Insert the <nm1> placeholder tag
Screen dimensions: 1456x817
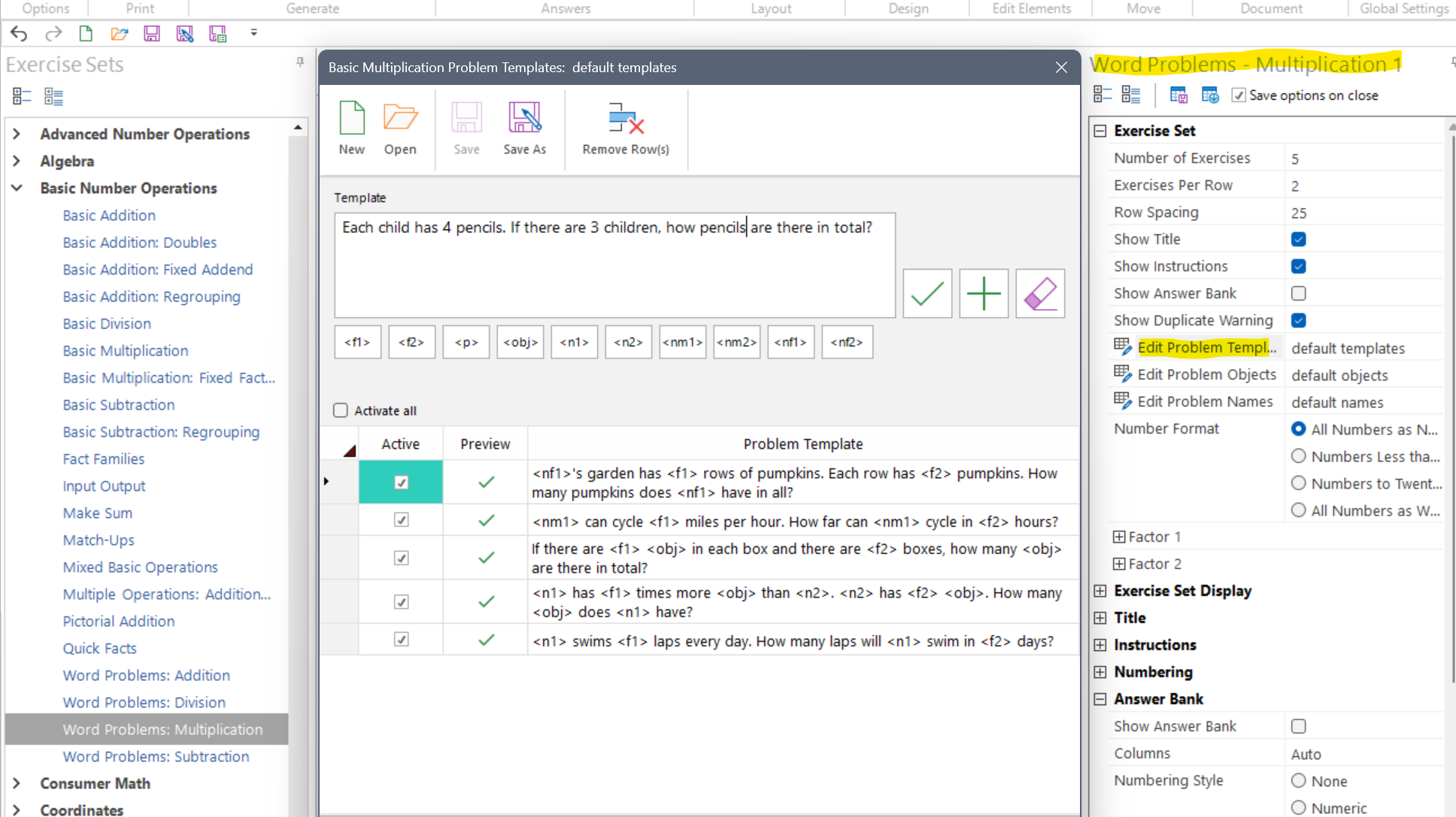pos(682,342)
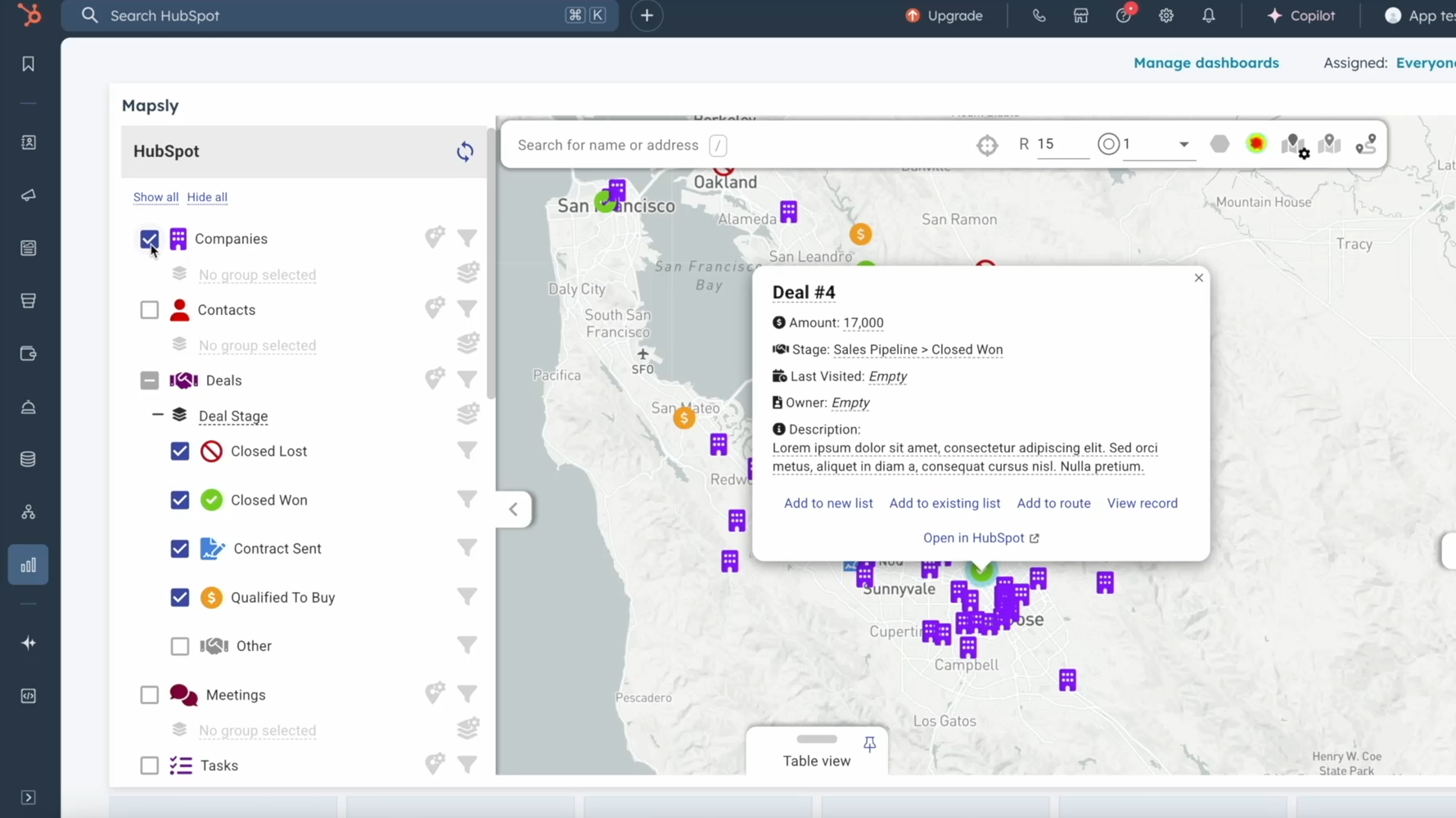Check the Other deal stage checkbox

pos(179,645)
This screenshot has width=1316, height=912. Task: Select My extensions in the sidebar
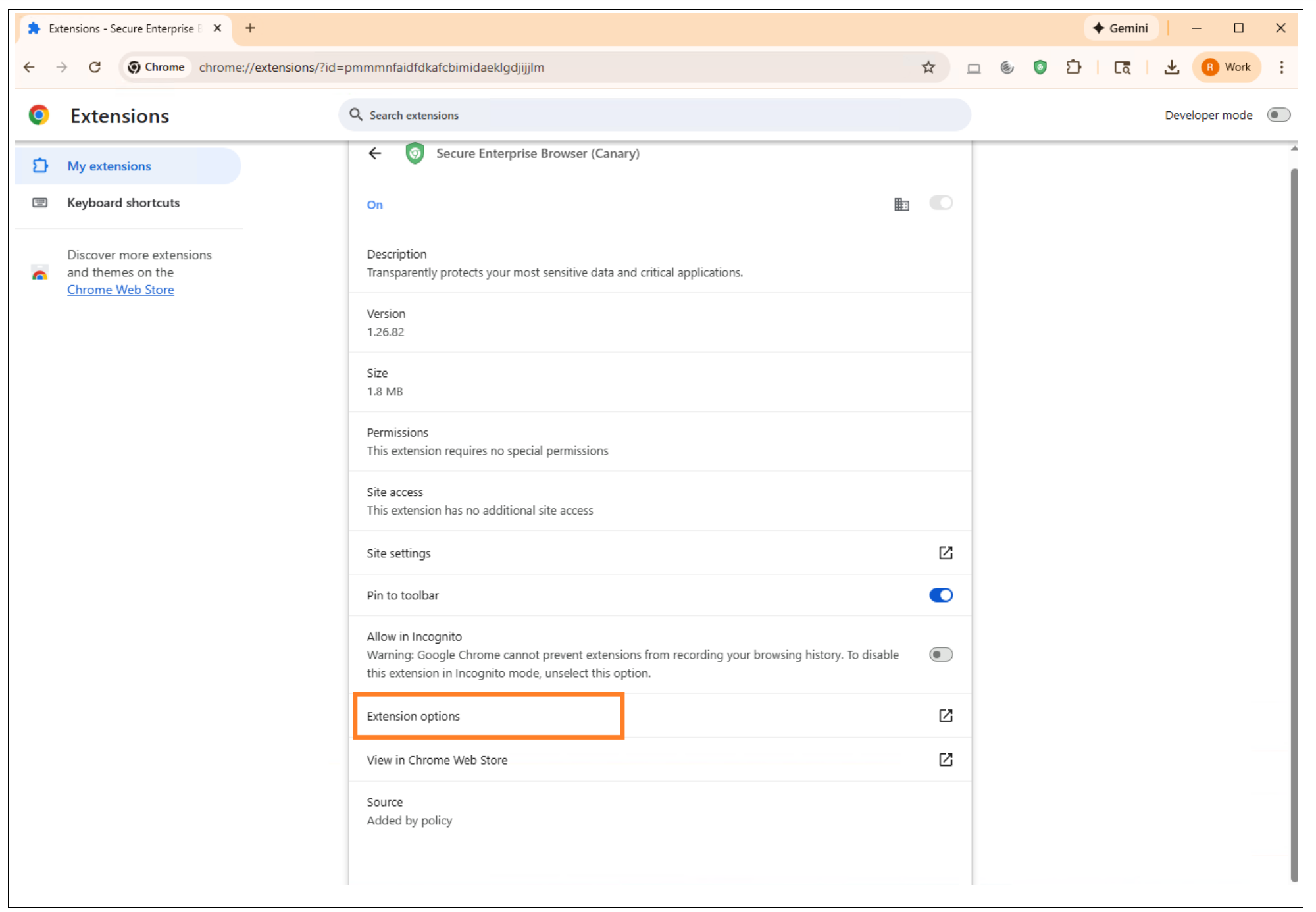109,166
——
What needs to be done
Please retype the records above exactly, excluding every picture.

Result of this task
Insert the <nm1> placeholder tag
Screen dimensions: 1456x817
pos(682,342)
Check the Other deal stage checkbox

pos(179,645)
This screenshot has width=1316, height=912. Task: Select My extensions in the sidebar
109,166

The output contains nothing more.